INMACULADA CONCEPCIÓN DE LA SANTÍSIMA VIRGEN MARÍA

(Comentario a las Lecturas)

GÉNESIS:

– Cuando pecamos nos escondemos, nos apartamos de Dios igual que Adán y Eva. Además tendemos a culpar de nuestra elección siempre a otro, ha sido por culpa de la mujer, de la serpiente…

– Además todo pecado lleva unas consecuencias, por eso no es que Dios expulse del paraíso sino que el hombre se expulsa a sí mismo por el pecado. Dios ha creado todo para el hombre, por Amor al hombres, y la elección del pecado por parte del hombre, lleva a unas consecuencias que ha quedado herida la humanidad y ha perdido el equilibrio y la armonía iniciales.

SALMO:

“Cantad al Señor un cántico nuevo, porque ha hecho maravillas.”

Que grande es reconocer siempre que la victoria es de nuestro Dios. Pero que esta victoria no es según los criterios de este mundo, ni según los modos de este mundo. Sino que es por su misericordia y su fidelidad, y ante este amor tan grande alabamos y bendecimos a Dios.

EFESIOS:

– Somos elegidos y bendecidos en Cristo, no en nosotros, sino en su persona, en su Nombre sobre todo nombre; hemos sido elegido para un ideal de altura, para la Santidad para el Amor sin límites, para la plenitud, para ser hijos de Dios. Y aquí está nuestra respuesta a tal elección, a vivir según nuestro Padre, según su voluntad, y de este modo en una continua alabanza a su Gloria, a su Amor…

– Se muestra así la iniciativa de Dios en su elección; y la respuesta del hombre en una continua alabanza a su Dios Amor.

LUCAS:

– Al contemplar la anunciación contemplamos el Sí de María sin reservas a tanto amor como Dios nos tiene y no duda en tenernos.

– La iniciativa es de Dios, que actúa por su Espiritu y envía como Salvador a su Hijo. Pero esta iniciativa de Dios encuentra respuesta en la humilde María, que ha sido elegida, llena de gracia, y se muestra plenamente abierta a la Palabra de Dios y disponible a lo que Dios le quiera pedir. Así con el “hágase en mí según tu Palabra”: acoge con un corazón abierto y grande la obra de la salvación de la humanidad en su seno.

El si absoluto y gratuito De Dios a María, por pura iniciativa suya, y en ella a la humanidad entera, respondió María con su sí, que también se puede decir que es el sí de todos nosotros. Debemos llevar una vida santa, irreprochable, vida de hijos y herederos. De nuestro sí a Dios brotará, por obra del Espíritu, también nuestra colaboración en la salvación del mundo. Es el amén que decimos en la comunión, que es fácil, le decimos sí a Jesús, pero lo difícil es decir amén a Dios en los diversos momentos, también los difíciles y oscuros de nuestra vida.

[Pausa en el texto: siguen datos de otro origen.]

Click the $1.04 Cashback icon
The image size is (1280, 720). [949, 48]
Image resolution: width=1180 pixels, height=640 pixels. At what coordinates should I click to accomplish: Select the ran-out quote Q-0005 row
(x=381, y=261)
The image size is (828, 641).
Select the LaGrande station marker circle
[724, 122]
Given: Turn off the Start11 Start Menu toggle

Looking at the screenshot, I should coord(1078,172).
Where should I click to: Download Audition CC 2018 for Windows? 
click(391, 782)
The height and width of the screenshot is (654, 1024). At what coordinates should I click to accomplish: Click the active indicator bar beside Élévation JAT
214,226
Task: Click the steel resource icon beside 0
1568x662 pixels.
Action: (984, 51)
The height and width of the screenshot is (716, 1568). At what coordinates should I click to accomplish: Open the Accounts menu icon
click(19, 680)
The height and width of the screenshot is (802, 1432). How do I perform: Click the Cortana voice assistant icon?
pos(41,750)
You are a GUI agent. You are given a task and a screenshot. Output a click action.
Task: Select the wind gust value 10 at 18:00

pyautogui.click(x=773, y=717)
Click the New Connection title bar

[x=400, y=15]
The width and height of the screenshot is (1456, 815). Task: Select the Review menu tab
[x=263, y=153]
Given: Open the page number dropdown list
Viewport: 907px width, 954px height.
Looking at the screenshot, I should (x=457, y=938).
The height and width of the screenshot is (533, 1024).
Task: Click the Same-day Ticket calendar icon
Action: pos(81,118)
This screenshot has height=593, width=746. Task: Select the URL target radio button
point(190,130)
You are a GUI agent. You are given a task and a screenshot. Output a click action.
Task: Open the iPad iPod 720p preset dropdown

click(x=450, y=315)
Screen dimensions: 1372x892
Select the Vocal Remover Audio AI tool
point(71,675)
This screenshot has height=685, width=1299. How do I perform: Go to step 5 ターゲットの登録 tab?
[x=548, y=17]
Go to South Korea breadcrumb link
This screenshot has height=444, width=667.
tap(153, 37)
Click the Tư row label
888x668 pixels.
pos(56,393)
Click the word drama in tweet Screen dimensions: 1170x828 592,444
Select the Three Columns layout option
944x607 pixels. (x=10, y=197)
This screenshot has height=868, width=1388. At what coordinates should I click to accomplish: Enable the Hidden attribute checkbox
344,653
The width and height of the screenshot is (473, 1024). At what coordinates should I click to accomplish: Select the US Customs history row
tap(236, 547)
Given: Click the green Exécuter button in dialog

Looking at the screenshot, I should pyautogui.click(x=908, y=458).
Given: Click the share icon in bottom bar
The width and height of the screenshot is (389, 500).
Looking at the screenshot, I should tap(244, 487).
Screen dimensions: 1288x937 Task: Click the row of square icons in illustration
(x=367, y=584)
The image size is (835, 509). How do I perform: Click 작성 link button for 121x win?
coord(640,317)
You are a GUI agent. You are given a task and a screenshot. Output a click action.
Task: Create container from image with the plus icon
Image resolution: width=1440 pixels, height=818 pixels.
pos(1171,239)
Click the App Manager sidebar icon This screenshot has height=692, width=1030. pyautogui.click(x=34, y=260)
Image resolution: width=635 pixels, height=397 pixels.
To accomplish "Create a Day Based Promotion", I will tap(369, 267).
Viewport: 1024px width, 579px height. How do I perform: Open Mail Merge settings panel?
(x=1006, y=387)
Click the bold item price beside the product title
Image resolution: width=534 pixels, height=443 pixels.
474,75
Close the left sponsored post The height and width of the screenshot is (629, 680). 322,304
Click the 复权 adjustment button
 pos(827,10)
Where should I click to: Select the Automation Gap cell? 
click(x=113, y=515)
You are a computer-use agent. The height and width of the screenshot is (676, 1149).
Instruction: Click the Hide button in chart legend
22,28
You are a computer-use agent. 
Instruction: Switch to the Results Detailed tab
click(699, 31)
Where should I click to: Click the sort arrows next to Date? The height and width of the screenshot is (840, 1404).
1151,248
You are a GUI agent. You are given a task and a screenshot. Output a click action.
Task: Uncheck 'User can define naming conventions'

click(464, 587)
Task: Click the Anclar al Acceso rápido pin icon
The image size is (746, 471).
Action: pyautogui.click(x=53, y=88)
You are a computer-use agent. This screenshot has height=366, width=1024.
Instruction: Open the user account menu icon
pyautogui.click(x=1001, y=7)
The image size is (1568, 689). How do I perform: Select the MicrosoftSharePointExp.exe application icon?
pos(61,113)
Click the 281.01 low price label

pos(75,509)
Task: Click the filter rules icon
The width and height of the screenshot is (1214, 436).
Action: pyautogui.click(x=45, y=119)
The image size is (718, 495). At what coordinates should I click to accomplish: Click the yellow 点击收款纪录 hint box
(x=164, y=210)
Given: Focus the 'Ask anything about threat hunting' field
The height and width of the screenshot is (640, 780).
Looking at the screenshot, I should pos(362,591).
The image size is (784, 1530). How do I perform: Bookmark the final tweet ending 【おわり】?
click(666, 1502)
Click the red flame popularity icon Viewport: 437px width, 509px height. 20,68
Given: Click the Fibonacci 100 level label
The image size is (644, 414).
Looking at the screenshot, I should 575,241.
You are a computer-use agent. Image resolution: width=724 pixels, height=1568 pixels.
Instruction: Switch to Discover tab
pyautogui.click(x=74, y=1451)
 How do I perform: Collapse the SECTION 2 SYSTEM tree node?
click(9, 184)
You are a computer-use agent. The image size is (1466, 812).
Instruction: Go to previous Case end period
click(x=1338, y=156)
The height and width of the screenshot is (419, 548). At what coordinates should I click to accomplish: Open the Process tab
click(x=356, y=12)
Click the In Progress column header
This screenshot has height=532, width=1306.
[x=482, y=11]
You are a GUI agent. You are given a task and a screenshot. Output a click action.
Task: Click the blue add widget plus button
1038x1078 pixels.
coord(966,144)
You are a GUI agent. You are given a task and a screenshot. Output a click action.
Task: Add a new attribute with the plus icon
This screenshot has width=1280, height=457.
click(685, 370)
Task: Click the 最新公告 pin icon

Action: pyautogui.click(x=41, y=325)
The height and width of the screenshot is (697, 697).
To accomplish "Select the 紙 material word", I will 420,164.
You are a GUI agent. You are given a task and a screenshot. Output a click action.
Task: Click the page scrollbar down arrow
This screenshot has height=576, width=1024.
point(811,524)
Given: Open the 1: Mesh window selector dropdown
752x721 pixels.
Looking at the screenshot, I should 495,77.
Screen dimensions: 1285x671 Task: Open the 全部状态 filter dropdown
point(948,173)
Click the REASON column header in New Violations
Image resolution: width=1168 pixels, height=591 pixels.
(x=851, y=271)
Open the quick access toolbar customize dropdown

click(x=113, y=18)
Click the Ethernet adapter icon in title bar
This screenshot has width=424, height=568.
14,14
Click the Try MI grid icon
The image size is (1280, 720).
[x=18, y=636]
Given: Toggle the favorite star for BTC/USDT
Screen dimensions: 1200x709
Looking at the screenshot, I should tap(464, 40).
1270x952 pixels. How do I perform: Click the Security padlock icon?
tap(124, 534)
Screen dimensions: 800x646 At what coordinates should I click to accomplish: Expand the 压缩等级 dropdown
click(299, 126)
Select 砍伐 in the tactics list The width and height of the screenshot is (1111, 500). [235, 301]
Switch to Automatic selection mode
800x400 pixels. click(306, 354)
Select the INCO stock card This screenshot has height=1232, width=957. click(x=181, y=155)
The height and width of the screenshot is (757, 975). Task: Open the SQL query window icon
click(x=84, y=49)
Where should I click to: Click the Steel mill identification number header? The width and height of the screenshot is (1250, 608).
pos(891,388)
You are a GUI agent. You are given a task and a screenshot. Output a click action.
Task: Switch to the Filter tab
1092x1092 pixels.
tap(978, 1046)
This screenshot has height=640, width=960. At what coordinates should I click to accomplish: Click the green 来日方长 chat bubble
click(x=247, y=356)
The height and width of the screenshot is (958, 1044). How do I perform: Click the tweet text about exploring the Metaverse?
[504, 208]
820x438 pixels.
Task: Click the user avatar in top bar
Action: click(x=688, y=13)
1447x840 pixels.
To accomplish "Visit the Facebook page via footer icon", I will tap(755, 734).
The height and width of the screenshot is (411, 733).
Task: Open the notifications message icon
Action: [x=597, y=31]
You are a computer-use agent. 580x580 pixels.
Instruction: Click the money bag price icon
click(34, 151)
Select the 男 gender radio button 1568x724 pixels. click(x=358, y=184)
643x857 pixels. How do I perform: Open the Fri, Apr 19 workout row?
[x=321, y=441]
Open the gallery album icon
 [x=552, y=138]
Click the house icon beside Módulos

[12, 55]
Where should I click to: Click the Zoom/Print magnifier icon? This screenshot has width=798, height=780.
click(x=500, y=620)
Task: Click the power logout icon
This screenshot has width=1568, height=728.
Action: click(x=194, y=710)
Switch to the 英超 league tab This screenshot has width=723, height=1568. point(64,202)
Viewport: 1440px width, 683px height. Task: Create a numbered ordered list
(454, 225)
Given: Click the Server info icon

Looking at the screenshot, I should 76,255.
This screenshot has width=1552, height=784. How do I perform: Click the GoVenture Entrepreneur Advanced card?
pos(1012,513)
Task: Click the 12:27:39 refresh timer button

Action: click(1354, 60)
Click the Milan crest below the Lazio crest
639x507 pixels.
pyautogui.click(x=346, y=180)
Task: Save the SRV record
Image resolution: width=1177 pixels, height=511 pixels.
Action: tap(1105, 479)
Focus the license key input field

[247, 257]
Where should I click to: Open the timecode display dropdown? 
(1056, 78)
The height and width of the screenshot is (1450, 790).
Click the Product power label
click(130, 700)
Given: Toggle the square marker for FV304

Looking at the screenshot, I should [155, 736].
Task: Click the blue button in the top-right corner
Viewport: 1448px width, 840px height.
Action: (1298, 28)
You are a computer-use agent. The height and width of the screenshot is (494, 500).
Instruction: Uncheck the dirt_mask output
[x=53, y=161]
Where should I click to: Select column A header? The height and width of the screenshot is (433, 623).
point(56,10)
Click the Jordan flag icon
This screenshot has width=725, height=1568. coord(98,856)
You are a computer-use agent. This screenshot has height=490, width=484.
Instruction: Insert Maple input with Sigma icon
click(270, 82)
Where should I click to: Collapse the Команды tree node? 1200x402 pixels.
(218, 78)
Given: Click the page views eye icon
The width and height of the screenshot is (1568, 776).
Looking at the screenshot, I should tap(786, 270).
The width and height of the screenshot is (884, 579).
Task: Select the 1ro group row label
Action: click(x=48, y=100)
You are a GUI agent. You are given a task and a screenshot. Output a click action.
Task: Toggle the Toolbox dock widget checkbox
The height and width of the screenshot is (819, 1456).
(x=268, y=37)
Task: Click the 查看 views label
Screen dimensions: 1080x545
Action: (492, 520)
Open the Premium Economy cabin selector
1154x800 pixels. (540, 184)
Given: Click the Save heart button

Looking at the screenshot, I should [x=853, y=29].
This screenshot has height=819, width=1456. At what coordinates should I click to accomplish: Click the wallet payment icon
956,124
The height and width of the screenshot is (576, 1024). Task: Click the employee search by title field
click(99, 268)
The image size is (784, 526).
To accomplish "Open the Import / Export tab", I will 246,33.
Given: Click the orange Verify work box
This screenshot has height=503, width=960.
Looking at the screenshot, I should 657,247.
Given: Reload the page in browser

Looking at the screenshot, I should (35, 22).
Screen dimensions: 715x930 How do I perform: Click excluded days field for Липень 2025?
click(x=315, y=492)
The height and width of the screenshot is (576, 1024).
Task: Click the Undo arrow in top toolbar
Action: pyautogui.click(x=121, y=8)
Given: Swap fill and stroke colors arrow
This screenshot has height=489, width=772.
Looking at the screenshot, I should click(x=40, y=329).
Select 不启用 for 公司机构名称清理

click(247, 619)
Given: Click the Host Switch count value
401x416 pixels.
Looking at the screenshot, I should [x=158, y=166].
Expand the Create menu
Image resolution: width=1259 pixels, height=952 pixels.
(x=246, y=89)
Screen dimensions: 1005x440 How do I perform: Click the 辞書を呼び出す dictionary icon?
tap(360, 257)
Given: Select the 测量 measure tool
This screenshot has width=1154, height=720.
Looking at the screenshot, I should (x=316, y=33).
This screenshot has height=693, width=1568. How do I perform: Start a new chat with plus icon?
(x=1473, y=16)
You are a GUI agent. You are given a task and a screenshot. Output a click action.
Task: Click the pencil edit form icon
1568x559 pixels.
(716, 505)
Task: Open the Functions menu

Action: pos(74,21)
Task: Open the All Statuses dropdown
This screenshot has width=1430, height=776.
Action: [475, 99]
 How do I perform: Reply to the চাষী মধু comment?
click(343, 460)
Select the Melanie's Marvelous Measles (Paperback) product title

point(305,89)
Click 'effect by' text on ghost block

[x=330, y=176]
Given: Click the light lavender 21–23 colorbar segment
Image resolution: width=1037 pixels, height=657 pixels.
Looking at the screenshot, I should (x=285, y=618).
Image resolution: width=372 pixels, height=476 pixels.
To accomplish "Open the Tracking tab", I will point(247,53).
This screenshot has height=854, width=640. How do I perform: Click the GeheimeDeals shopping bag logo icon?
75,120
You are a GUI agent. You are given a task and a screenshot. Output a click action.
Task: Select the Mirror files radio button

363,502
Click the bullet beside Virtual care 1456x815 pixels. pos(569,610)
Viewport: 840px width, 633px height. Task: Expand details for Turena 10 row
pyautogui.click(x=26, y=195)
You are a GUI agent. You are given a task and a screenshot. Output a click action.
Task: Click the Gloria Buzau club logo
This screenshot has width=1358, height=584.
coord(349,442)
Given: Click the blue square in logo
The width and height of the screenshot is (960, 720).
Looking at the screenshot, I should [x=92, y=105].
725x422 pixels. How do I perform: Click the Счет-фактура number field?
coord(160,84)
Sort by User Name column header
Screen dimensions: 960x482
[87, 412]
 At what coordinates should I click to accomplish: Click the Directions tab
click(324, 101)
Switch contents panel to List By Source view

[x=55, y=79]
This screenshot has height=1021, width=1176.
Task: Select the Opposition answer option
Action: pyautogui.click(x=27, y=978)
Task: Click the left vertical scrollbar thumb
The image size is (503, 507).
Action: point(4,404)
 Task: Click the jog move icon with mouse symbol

Es una fiesta de alegría, porque es el triunfo de la redención, es la victoria De Dios en la redención, que tiene su primer fruto, su mejor fruto en la concepción inmaculada de María, es fiesta de victoria, fiesta de alegría.

Es una fiesta de gracia, porque la concepción Inmaculada de María es la irrupción de la gracia en la humanidad, una gracia completa en un niña apenas concebida. Un prodigio, una victoria De Dios, el triunfo de la gracia sobre el pecado. Triunfa del todo, no deja nada, nada de debilidades humanas. Esta victoria es un regalo, no merecido, es expresión de un amor que se adelanta, de un amor que previene, de un amor al cual no se le han puesto trabas ningunas, porque no se le pueden poner, es un amor que se desborda, el amor De Dios que se desborda en María, hoy concebida en el seno de su madre, sobre esta niña que va a ser La Luz para el mundo, la misericordia para el mundo, va a ser la imagen bendita del amor.

Es una fiesta de entrega, porque es Dios quien toma posesión de Ella para siempre, es el principio de una unión De Dios con un alma, como no había otra igual ni la habrá. El triunfo y la victoria del amor De Dios que elige a esta criatura, que pone en ella sus ojos desde la eternidad, antes de que Ella existiera, que la atrae hacia Sí, que la bendiga, que irrumpe sobre ella con torrente de gracia divina, que la une consigo, que la hace toda par Sí, exclusivamente para Sí. Todo por amor, porque la ha querido, y no hay otra explicación, porque se ha complacido en amarla.

María, Madre llévanos a ser todos De Dios, y a no poner ninguna dificultad a su amor. Amén.